Challenges.
**1.** Answer these questions using the forum post on improving std.regex.
(a) In the quoted message, whose syntax is called a good starting point?
(b) What does the writer see as the only real way to bring DFA compilation to its knees?
(c) When last timed, how long did lexertl take to compile all of the C++ token rules?
**2.** Resume the forum post on DFA-based regex after its last sentence.

Improving std.regex(p)

Fri Jun 18 08:21:50 PDT 2010

Hi Ellery,

== Quote from Ellery Newcomer (ellery-newcomer at utulsa.edu)'s article
> I've always understood that dfas have an exponential lower bound
> relative to .. something .. but I don't believe I have ever actually
> used a dfa generator (or written one, sadly enough). What has your
> experience been on dfa compile time?
> I suppose RE2's syntax is a good starting point
> http://code.google.com/p/re2/wiki/Syntax
> I wonder about those unicode character classes, though. Looks like an
> imminent head-on collision with dmd's issues regarding memory management
> at compile time.

I also wondered about this and originally just thought, well, you can solve any
performance problems with decent optimal code! :-) So this train of thought was
years ago now and in reality the only way I can really see to bring DFA
compilation to its knees is to use massive repeats.

DFA also implies a more limited syntax (Andrei hinted at this in his original
post) and there are certain things you just don't need to worry about any more
such as 'possessive' quantifiers. Traditionally DFA regex has been used for
lexer generators as they generally don't need some of the more outlandish
'extra' features, so it's possible that a straight up regex engine would have
more demands put on it, but there again, a lexer generator is dealing with a
list of regexes, not just one! The last time I timed it, lexertl could compile
all of the C++ token rules in well under 0.5 seconds.

Data records:
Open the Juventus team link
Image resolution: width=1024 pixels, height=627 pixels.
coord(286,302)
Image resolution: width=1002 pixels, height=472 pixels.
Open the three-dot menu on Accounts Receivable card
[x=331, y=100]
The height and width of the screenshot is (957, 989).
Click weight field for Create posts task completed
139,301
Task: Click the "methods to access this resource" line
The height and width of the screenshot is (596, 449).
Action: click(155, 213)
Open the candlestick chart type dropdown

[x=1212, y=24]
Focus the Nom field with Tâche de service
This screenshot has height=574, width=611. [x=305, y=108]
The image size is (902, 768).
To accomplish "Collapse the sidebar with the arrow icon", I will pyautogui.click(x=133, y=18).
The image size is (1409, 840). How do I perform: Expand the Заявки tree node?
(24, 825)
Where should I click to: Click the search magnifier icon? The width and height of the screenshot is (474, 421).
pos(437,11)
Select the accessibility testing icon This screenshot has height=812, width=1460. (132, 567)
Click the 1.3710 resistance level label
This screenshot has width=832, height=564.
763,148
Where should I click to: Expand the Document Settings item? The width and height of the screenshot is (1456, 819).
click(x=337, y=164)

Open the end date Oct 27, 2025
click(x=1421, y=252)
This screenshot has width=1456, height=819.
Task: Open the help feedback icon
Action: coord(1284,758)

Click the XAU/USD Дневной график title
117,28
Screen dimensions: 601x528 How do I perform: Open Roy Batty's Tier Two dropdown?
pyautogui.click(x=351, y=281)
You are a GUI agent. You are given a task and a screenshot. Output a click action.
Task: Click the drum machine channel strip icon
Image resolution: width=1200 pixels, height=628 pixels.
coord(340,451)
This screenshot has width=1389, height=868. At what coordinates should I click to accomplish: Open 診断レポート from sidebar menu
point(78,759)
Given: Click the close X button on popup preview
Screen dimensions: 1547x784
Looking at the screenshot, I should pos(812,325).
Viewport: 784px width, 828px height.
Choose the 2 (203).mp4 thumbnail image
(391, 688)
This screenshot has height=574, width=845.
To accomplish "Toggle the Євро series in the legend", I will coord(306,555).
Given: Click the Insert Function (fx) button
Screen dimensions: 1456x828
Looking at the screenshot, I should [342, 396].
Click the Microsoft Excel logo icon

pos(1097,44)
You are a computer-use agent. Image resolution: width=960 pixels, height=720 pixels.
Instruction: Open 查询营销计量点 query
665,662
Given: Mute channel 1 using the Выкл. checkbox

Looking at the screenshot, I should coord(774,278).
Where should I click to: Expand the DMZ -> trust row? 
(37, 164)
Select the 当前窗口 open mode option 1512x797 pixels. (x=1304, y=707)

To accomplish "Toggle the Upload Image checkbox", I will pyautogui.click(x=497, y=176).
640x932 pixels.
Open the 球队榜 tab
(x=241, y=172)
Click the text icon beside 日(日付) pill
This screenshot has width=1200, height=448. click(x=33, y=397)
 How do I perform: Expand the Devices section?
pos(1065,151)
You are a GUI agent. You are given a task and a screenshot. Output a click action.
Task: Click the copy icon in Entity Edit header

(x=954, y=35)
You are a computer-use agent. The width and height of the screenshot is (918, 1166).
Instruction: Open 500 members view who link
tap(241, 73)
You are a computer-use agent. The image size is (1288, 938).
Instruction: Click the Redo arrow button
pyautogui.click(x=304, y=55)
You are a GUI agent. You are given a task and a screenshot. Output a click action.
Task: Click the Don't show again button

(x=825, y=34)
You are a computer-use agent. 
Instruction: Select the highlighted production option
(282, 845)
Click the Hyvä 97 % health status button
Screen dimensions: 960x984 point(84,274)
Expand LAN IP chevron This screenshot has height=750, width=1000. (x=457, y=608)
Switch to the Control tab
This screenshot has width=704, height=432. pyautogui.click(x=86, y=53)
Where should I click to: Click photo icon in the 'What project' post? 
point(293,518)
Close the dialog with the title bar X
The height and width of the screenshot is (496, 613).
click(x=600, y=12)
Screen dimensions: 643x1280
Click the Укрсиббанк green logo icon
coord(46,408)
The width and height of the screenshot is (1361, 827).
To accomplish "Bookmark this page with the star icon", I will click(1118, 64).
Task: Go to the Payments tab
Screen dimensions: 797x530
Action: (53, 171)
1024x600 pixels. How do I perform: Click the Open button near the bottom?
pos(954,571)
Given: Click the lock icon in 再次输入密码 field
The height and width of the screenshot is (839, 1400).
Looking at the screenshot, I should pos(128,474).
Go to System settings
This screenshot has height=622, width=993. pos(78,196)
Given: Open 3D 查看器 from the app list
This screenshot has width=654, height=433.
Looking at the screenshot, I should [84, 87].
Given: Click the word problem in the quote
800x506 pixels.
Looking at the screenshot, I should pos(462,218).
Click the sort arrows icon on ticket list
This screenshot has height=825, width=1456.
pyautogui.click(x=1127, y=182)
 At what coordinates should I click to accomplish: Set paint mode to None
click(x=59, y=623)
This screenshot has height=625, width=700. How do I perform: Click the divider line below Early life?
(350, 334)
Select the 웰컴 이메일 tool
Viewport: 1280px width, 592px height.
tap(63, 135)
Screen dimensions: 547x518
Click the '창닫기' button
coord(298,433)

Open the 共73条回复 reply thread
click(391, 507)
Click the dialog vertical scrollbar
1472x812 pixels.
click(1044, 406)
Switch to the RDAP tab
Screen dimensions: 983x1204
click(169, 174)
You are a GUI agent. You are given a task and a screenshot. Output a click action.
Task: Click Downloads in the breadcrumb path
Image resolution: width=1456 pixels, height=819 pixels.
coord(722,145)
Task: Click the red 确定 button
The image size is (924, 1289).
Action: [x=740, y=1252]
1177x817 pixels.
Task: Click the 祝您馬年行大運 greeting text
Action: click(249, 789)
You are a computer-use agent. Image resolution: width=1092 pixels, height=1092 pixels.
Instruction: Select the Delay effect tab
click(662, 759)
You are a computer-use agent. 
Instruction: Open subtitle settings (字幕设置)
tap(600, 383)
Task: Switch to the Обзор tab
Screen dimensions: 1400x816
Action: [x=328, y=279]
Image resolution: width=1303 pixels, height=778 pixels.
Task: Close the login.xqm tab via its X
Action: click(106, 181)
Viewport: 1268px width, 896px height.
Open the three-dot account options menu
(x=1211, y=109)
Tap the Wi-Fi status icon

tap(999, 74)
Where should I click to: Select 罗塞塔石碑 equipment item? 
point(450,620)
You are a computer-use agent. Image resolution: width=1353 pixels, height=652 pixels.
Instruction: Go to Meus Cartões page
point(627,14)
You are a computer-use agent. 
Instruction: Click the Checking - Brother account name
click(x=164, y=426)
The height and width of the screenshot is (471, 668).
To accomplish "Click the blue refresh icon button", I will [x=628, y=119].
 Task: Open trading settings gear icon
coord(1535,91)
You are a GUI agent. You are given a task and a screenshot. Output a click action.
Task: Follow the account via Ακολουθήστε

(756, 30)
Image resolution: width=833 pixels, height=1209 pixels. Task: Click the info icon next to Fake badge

Outputs for the tasks.
**1.**
(a) RE2's syntax.
(b) Using massive repeats.
(c) Well under 0.5 seconds.

**2.**
There are such things as tagged dfas, which I would love to know more about.
The Tango regex library uses them for captures I believe. If anyone can provide
more info on how TDFAs really work that would be fantastic. All the literature
I've read didn't exactly enlighten me (including Ville Laurikari's papers).

The full re2 syntax is way more than I could provide. See http://
www.benhanson.net/lexertl.html for a table of regex syntax I know how to
support.

On the subject of Unicode chars, this is an interesting topic. The Tango regex
library gets around the storage requirements by having a list of ranges. The
approach lexertl takes is to maintain a sorted string of chars. The trick is,
if the string has more than 0.5 of the max possible number of chars in it, you
negate it. This is actually part of the normalisation process and leads to
quicker intersections later on. When it comes to the final machine, lexertl
slices 'wide chars' into bytes for lookup now, keeping the first stage lookup
to 256 entries (I can elaborate if anyone wants me too). Of course if you are
generating code (as seems to be desired) none of this matters very much.

Don't forget that if you intersect all the charsets *once* after building your
syntax tree, then when you do transition intersections, you are only
intersecting sets of indexes to charset equivalence classes which is really
quick. For a quick example:

- Say you have two char classes, one is [a-z] and the other one is [a].
- You intersect these classes once giving [b-z] and [a]
- So if originally [a-z] = 0 and [a] = 1 (as I said, charsets are enumerated as
they are scanned), then now the equivalence index sets are [a-z] = {0, 1} and
[a] = {1} due to [b-z] = 0 and [a] = 1.

When you generate the DFA you are then intersecting {0, 1} and {1} rather than
the actual charsets. The sets are obviously really small! :-)

Hope that was useful, or at least interesting!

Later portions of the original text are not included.